◆ What is needed ◆
Which lines in the rows below contain the string "pyautogui"? Pull each one out in full.

◆ Items ◆
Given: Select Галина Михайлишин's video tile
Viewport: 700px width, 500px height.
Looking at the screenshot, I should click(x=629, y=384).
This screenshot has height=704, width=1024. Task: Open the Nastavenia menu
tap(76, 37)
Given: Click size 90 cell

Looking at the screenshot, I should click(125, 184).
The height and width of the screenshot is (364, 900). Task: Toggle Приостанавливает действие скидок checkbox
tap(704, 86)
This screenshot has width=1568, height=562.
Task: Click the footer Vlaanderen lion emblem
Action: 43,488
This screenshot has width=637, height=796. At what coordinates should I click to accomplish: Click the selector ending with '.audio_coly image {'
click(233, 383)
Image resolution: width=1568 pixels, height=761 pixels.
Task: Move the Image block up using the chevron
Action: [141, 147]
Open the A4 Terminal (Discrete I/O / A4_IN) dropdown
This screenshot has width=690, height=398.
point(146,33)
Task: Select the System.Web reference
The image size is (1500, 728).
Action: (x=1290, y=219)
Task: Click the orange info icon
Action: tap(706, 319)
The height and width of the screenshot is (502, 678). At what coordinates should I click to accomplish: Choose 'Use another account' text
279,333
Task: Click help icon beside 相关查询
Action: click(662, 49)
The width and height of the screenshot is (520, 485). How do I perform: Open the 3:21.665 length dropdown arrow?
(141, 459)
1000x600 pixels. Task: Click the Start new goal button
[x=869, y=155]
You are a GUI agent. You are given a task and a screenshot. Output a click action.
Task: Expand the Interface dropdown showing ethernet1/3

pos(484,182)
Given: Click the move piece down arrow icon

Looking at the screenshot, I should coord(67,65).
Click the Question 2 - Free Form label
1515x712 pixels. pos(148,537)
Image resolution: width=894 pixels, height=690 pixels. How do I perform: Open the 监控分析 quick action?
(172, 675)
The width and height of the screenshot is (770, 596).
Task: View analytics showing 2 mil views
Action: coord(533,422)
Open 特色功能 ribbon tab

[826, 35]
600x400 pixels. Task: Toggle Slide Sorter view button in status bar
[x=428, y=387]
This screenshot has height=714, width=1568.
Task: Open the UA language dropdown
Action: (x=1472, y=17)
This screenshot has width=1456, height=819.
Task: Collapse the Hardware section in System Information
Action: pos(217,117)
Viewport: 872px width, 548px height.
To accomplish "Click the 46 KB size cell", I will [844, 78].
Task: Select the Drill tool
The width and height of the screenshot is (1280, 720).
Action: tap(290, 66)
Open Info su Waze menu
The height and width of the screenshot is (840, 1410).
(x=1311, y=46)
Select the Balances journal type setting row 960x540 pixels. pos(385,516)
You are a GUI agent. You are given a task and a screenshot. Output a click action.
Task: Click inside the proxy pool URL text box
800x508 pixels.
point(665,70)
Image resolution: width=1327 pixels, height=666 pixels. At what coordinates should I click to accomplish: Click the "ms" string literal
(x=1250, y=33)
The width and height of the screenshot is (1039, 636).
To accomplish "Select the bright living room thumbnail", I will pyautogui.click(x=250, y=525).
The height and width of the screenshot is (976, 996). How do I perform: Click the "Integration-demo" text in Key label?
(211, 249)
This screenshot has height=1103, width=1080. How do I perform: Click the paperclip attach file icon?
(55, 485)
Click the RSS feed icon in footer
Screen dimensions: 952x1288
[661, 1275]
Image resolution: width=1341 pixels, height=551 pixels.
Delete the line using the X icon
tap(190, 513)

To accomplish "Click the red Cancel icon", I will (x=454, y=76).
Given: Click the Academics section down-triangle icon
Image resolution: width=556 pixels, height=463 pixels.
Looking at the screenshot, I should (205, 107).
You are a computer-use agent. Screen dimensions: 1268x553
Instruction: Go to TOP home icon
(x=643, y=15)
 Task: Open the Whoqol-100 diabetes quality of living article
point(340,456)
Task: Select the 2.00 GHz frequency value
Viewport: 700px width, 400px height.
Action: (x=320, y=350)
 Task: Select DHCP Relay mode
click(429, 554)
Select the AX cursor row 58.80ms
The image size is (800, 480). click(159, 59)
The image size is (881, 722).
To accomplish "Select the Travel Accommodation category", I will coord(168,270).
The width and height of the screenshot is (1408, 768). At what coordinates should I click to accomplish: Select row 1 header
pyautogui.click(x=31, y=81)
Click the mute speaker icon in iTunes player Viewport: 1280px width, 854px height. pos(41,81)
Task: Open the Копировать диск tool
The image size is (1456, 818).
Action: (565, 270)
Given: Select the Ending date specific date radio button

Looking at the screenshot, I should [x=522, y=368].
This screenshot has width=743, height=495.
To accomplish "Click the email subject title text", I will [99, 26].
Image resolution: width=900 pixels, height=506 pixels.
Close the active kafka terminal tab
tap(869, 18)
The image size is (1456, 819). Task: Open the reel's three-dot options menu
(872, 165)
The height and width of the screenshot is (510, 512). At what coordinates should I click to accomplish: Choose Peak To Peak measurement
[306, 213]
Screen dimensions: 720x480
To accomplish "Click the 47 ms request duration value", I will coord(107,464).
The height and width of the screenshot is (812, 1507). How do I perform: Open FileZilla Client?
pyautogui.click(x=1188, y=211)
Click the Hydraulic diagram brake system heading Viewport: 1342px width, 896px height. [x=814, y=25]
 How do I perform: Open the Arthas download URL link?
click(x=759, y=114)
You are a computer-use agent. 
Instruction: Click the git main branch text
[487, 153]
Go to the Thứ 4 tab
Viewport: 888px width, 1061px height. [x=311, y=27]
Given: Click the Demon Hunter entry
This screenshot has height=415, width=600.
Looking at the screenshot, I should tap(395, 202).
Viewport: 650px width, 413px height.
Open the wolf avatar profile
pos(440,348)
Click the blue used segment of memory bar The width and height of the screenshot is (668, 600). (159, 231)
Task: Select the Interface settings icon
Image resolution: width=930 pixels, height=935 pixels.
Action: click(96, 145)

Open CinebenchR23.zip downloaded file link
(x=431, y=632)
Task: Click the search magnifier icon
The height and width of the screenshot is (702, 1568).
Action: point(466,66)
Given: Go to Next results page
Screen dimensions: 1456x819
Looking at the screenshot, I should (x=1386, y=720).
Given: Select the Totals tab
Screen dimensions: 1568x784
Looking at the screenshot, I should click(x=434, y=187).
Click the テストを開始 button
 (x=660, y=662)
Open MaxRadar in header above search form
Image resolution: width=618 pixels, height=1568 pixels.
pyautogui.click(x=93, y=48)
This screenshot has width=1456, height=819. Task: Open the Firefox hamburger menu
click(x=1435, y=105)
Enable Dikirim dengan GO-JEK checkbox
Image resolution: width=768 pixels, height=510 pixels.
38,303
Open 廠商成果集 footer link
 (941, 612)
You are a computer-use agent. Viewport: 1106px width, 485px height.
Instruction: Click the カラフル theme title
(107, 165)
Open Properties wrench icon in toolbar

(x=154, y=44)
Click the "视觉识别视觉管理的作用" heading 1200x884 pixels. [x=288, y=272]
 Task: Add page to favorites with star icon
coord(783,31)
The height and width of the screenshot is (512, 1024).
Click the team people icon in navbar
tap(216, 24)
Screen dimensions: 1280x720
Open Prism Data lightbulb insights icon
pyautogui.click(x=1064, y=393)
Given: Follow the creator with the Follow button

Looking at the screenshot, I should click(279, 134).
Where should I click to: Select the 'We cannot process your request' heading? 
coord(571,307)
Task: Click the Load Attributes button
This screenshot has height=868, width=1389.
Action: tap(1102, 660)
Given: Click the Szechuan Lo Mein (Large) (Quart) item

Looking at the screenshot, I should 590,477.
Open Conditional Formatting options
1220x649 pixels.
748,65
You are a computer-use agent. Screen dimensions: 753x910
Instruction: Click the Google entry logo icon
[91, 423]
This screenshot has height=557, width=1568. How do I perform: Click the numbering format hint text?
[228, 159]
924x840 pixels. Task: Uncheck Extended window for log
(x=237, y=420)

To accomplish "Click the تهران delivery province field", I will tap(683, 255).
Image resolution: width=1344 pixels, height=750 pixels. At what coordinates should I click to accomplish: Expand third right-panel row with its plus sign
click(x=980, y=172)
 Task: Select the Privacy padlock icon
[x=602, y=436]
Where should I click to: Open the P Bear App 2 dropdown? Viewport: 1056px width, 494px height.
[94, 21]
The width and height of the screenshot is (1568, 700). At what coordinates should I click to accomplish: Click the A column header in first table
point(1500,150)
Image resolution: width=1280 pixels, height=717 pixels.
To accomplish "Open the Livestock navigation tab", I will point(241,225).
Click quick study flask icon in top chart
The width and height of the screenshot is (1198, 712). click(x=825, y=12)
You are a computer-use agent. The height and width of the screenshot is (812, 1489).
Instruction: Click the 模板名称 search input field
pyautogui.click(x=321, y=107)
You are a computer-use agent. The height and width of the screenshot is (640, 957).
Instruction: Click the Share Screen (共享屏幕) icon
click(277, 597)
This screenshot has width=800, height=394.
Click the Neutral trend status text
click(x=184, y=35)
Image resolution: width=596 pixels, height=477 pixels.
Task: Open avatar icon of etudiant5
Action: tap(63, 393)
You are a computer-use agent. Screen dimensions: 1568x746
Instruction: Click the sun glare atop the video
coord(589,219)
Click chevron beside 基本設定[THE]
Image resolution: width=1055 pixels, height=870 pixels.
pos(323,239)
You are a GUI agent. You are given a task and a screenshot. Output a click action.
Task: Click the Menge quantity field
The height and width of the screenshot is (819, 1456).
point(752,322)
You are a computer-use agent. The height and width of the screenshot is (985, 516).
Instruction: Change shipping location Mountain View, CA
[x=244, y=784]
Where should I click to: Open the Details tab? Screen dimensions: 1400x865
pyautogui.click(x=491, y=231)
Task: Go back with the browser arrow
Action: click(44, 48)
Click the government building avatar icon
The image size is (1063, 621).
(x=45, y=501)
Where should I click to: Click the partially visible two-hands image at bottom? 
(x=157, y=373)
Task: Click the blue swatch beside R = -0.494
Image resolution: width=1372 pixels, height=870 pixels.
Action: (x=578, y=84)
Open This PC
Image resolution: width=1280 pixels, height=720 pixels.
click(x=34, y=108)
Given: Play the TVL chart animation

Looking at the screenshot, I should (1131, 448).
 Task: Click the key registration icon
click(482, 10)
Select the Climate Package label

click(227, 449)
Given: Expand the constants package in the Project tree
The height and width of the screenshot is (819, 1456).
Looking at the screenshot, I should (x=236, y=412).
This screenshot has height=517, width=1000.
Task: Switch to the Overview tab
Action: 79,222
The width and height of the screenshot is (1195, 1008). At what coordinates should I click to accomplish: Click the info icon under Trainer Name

◆ Answer to this exercise ◆
To accomplish "Select the bright living room thumbnail", I will pyautogui.click(x=250, y=525).
pyautogui.click(x=31, y=81)
pyautogui.click(x=1188, y=211)
pyautogui.click(x=93, y=48)
pyautogui.click(x=1064, y=393)
pyautogui.click(x=321, y=107)
pyautogui.click(x=491, y=231)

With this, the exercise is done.